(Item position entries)
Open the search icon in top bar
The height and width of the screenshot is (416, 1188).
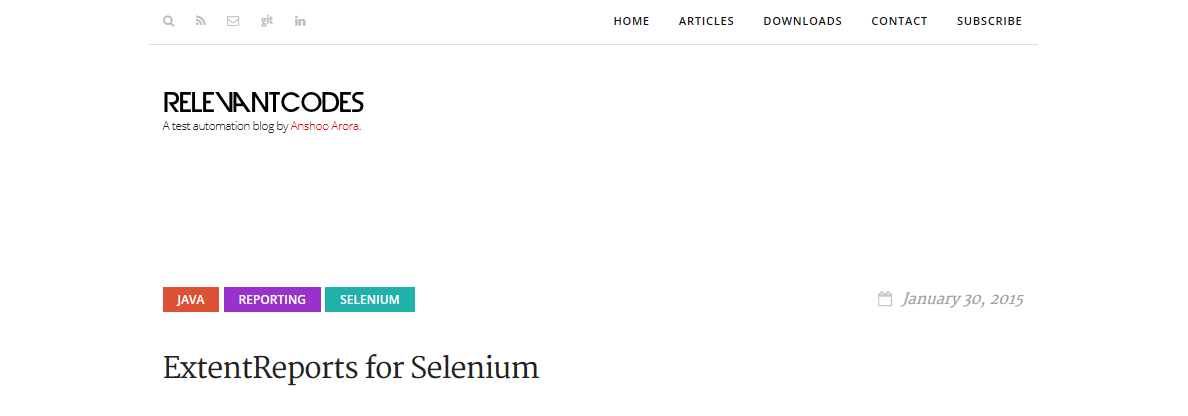pos(168,21)
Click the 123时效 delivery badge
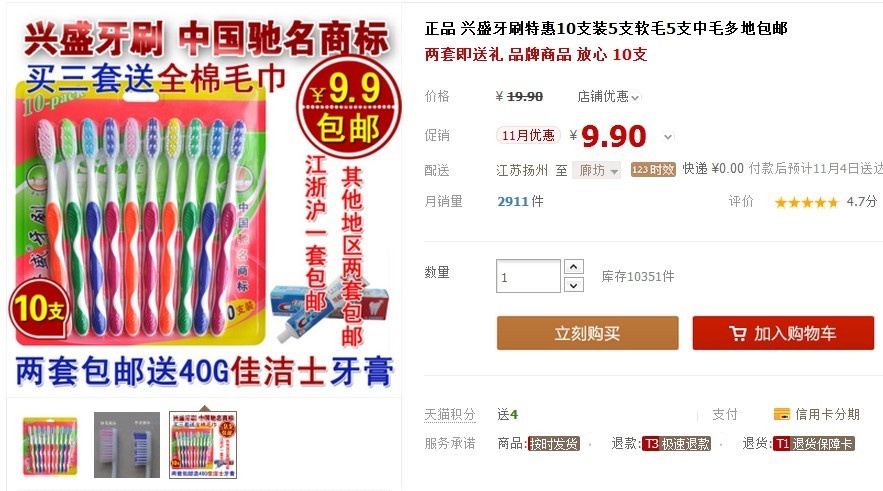 pos(653,169)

- **The problem**:
Please count the lines in the data above that contain the string "height", treating uppercase and lowercase as different. Reply with the number alone.

- **Solution to the problem**:
1